Figure 4. The IRE1α-XBP1 pathway is induced depending on PKA activities.

(a) Real-time PCR analysis of Ucp1 in brown adipocytes that were pre-treated with 40 μM H89 for 1 h, and then stimulated with 1 μM CL 316,243 for 3 h. (b) WB analysis of IRE1α in brown adipocytes that were pre-treated with 40 μM H89 for 1 h, and then stimulated with 1 μM CL 316,243 for 30 min. Graph on right shows the ratio of phosphorylated to total IRE1α. β-actin was used as a loading control. (c) RT-PCR analysis of Xbp1 in brown adipocytes treated with H89 and CL 316,243 described as (a) (upper panel). Lower graph shows the quantification of Xbp1 splicing levels. Data are mean ± S.D. (n = 4), **P < 0.01, ***P < 0.001. (d) Real-time PCR analysis of Ucp1 in brown adipocytes that were pre-treated with 20 μM SB203580 for 30 min, and then stimulated with 1 μM CL 316,243 for 3 h. (e) WB analysis of IRE1α in brown adipocytes that were pre-treated with 20 μM SB203580 for 30 min, and then stimulated with 1 μM CL 316,243 for 30 min. Graph on right shows the ratio of phosphorylated to total IRE1α. β-actin was used as s loading control. (f) RT-PCR analysis of Xbp1 in brown adipocytes treated with SB203580 and CL 316,243 described as (d) (upper panel). Lower graph shows the quantification of Xbp1 splicing levels.
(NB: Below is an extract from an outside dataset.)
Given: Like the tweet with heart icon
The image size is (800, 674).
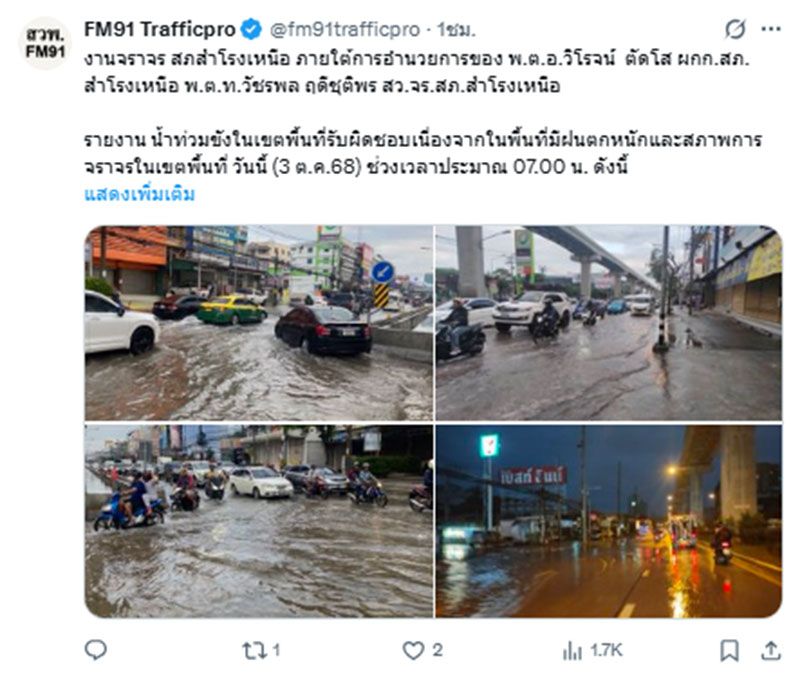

Data are mean ± S.D. (n = 5), *P < 0.05, **P < 0.01, ***P < 0.001. (g) WB analysis of sXBP1 in the nuclear fraction or whole cell lysate of brown adipocytes that were pre-treated with 20 μM SB203580 for 1 h, and then treated with 1 μM CL 316,243 for 4 h. All samples were simultaneously treated with 10 μM MG132 for 4 h. Graph on right shows the amount of nuclear sXBP1. β-actin was used as loading control for whole cell lysates and Lamin A/C for the nuclear lysates. Data are mean ± S.D. (n = 3), **P < 0.01. (h) Our model of the transcriptional induction of Ucp1 in brown adipocytes stimulated by norepinephrine.